Efficient encapsulation of proteins with random copolymers

Membraneless organelles are aggregates of disordered proteins that form spontaneously to promote specific cellular functions in vivo. The possibility of synthesizing membraneless organelles out of cells will therefore enable fabrication of protein-based materials with functions inherent to biological matter. Since random copolymers contain various compositions and sequences of solvophobic and solvophilic groups, they are expected to function in nonbiological media similarly to a set of disordered proteins in membraneless organelles. Interestingly, the internal environment of these organelles has been noted to behave more like an organic solvent than like water. Therefore, an adsorbed layer of random copolymers that mimics the function of disordered proteins could, in principle, protect and enhance the proteins' enzymatic activity even in organic solvents, which are ideal when the products and/or the reactants have limited solubility in aqueous media. Here, we demonstrate via multiscale simulations that random copolymers efficiently incorporate proteins into different solvents with the potential to optimize their enzymatic activity. We investigate the key factors that govern the ability of random copolymers to encapsulate proteins, including the adsorption energy, copolymer average composition, and solvent selectivity.

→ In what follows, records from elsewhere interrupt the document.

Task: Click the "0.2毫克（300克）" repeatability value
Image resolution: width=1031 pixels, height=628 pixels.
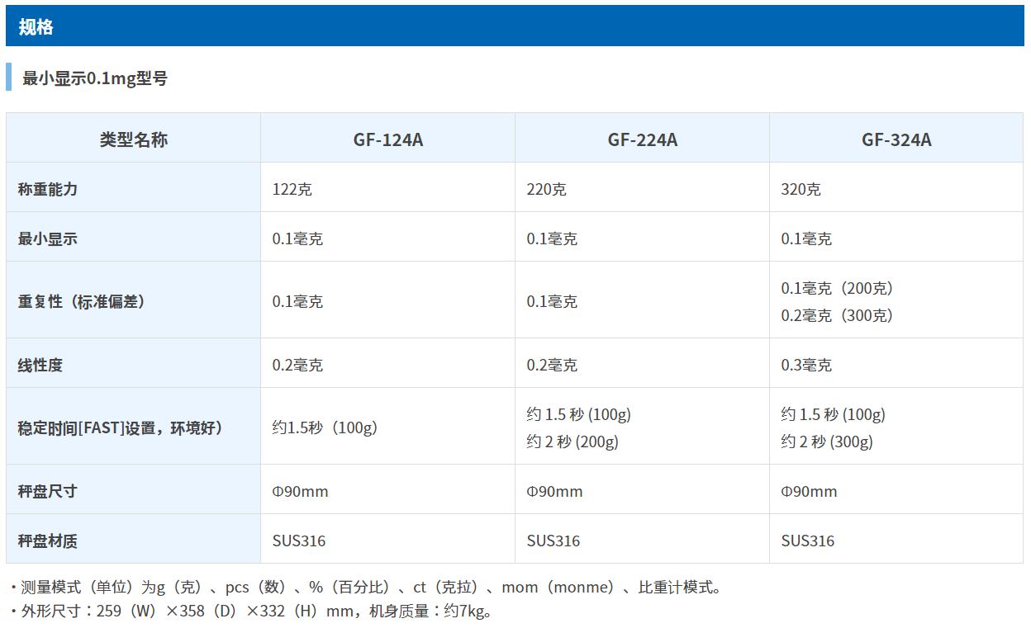Action: (x=837, y=315)
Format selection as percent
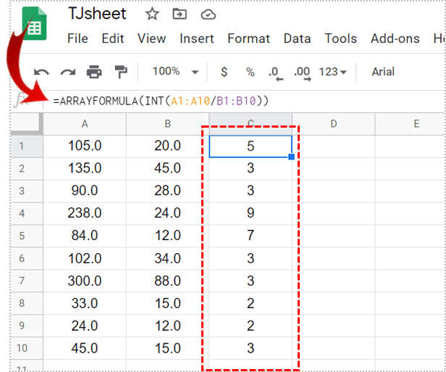446x372 pixels. click(250, 72)
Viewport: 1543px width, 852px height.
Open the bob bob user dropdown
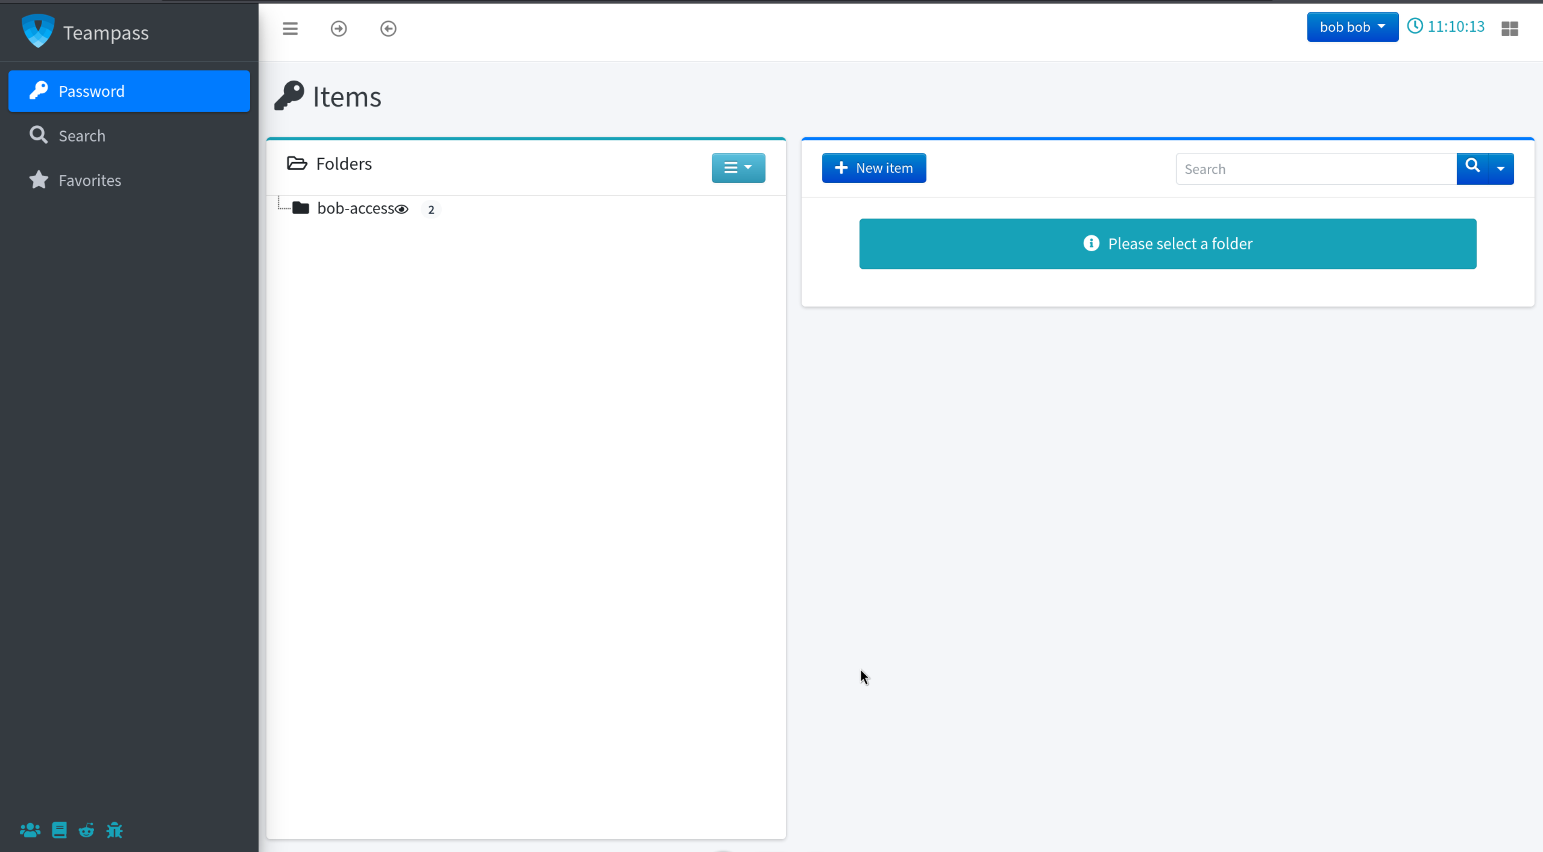click(x=1352, y=27)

The adsorbed polymer chains have remarkably similar sequences, indicating that the proteins are able to select certain sequences that best reduce their exposure to the solvent. We also find that the protein surface coverage decreases when the fluctuation in the average distance between the protein adsorption sites increases. The results herein set the stage for computational design of random copolymers for stabilizing and delivering proteins across multiple media.